Los trastornos del comportamiento perturbador suponen hoy en día uno de los diagnósticos más frecuentes en las unidades de salud mental infantojuvenil, tanto en España, que supone algo más de la mitad de las consultas clínicas que se realizan (Ballesteros, Imaz y Geijó, 2010) como fuera de nuestras fronteras (Munkvold, Lundervold y Manger, 2011).
La prevalencia estimada, tanto del trastorno negativista desafiante como del trastorno disocial, se sitúa entre un 2 y un 16%, según las distintas investigaciones. En un reciente estudio publicado en nuestro país se aprecia que la prevalencia de los trastornos del comportamiento perturbador es de aproximadamente un 18% (López-Soler y cols., 2009).
Un dato que merece la pena tener en cuenta es que la frecuencia de los trastornos del comportamiento perturbador aumenta en función de la edad.
Algunos estudios indican que cualquiera de estos trastornos son más frecuentes en la adolescencia, en una proporción de 2 a 1 (Emberley y Pelegrina, 2011).
Por lo que respecta a la prevalencia en función del sexo, existe un consenso entre los distintos autores al considerar que estos trastornos son aproximadamente tres veces más frecuentes entre los chicos que entre las chicas (Cardo y cols., 2009). No obstante, estas diferencias tienden a disminuir a medida que se avanza en la edad de los jóvenes, apreciándose que las diferencias entre chicos y chicas en la adolescencia son menores (Moreno y Revuelta, 2002).

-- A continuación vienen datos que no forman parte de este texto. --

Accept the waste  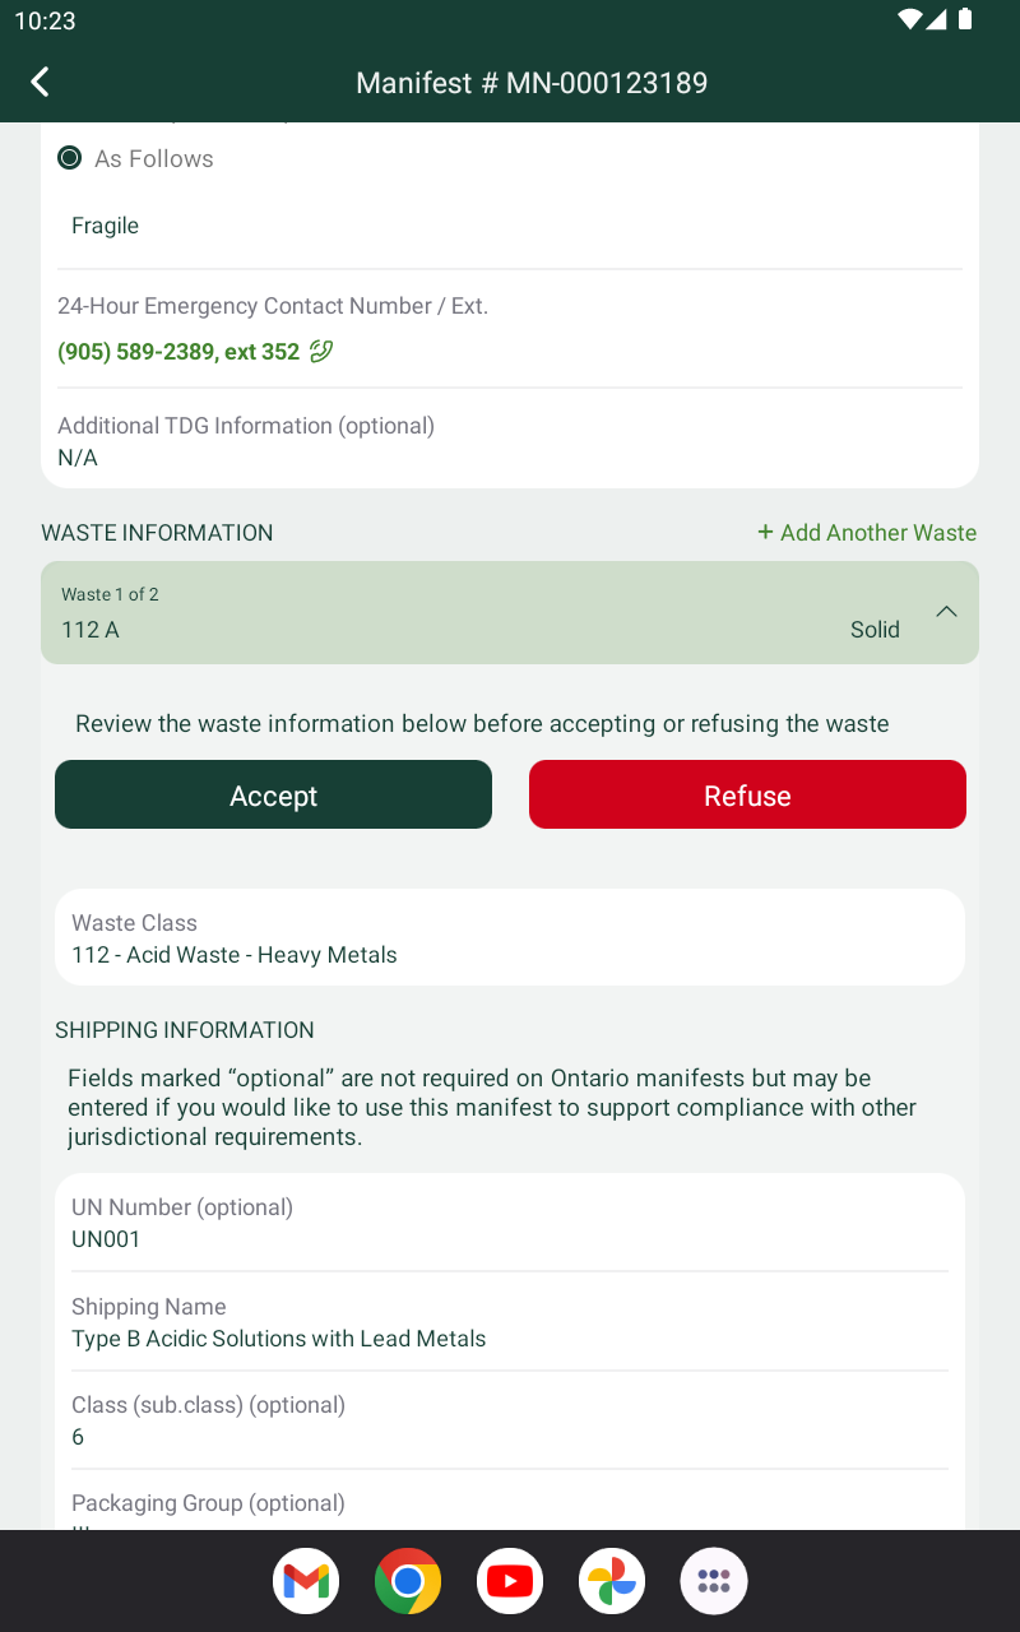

En cuanto a la evolución de los trastornos del comportamiento perturbador, cabe decir que se reconoce la existencia de un continuo que va desde la normalidad hasta los trastornos disocíales, pasando por los problemas de conducta característicos del desarrollo evolutivo normal del niño, los problemas paternosfiliales, los comportamientos antisociales en la niñez o adolescencia y el trastorno negativista desafiante. En este sentido, los factores que determinarán la presencia y la significación de un trastorno clínicamente significativo serán: la edad, la frecuencia y la intensidad de los problemas que presenta el menor.

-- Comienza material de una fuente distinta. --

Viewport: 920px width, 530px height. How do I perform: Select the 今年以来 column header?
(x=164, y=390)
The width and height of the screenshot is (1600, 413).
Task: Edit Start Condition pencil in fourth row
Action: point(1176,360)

Muchos de los comportamientos considerados negativistas o disocíales surgen de forma natural durante el desarrollo evolutivo. De esta forma, y a modo de ejemplo, el comportamiento de desobediencia de un niño de 2 ó 3 años de edad ante la prohibición de los padres de tocar la televisión o la conducta agresiva de un niño que aún no ha adquirido un nivel de expresión verbal adecuado, pueden considerarse conductas normales y necesarias para que el niño desarrolle las sensaciones de independencia y autonomía, las cuales le permitirán conocer el mundo a través de su interacción con él (Campbell, 1993). No obstante, la generalización y el mantenimiento de esos comportamientos a lo largo de los años será lo que determine la presencia de los problemas de conducta o de los trastornos del comportamiento perturbador ulteriores.
Otro de los factores que permite determinar la presencia de un cuadro clínicamente significativo será la frecuencia de las conductas consideradas problemáticas. El hecho de tener una rabieta o de discutir con los adultos de manera esporádica, no suele suponer un problema para los padres o profesores.

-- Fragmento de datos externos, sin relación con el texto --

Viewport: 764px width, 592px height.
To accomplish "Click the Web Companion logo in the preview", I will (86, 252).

No obstante, la repetición de este tipo de comportamientos probablemente llevará a los adultos que se relacionan con el menor a requerir una atención especializada para intentar resolver el problema.
Insistiendo en la idea del continuo que se aprecia dentro de los problemas del comportamiento perturbador en base a la edad, a la frecuencia y a la intensidad de las conductas problemáticas, cabe decir que el trastorno negativista desafiante suele iniciarse antes de los 8 años de edad y raramente después de la adolescencia. Por lo general, el inicio del trastorno es gradual, se mantiene durante meses o años con conductas disruptivas leves o infrecuentes, para después producirse una mayor repetición y generalización del problema (desde el entorno familiar hacia otros contextos), instaurándose, de este modo, el trastorno de comportamiento. Asimismo, el DSM-IV-TR señala que existe una proporción significativa de casos en los que el trastorno negativista desafiante se convierte en un antecedente evolutivo del trastorno disocial, aunque no todos los niños con trastorno negativista desafiante se convertirán en disocíales (APA, 2002).
Por último, cabe considerar que muchas acciones disocíales, como, por ejemplo, el uso de armas, violaciones, robos con enfrentamiento o destrozos, debido a la elevada magnitud de sus consecuencias, serán consideradas problemáticas y objeto de intervención clínica desde un primer momento, aunque la frecuencia de ocurrencia sea baja.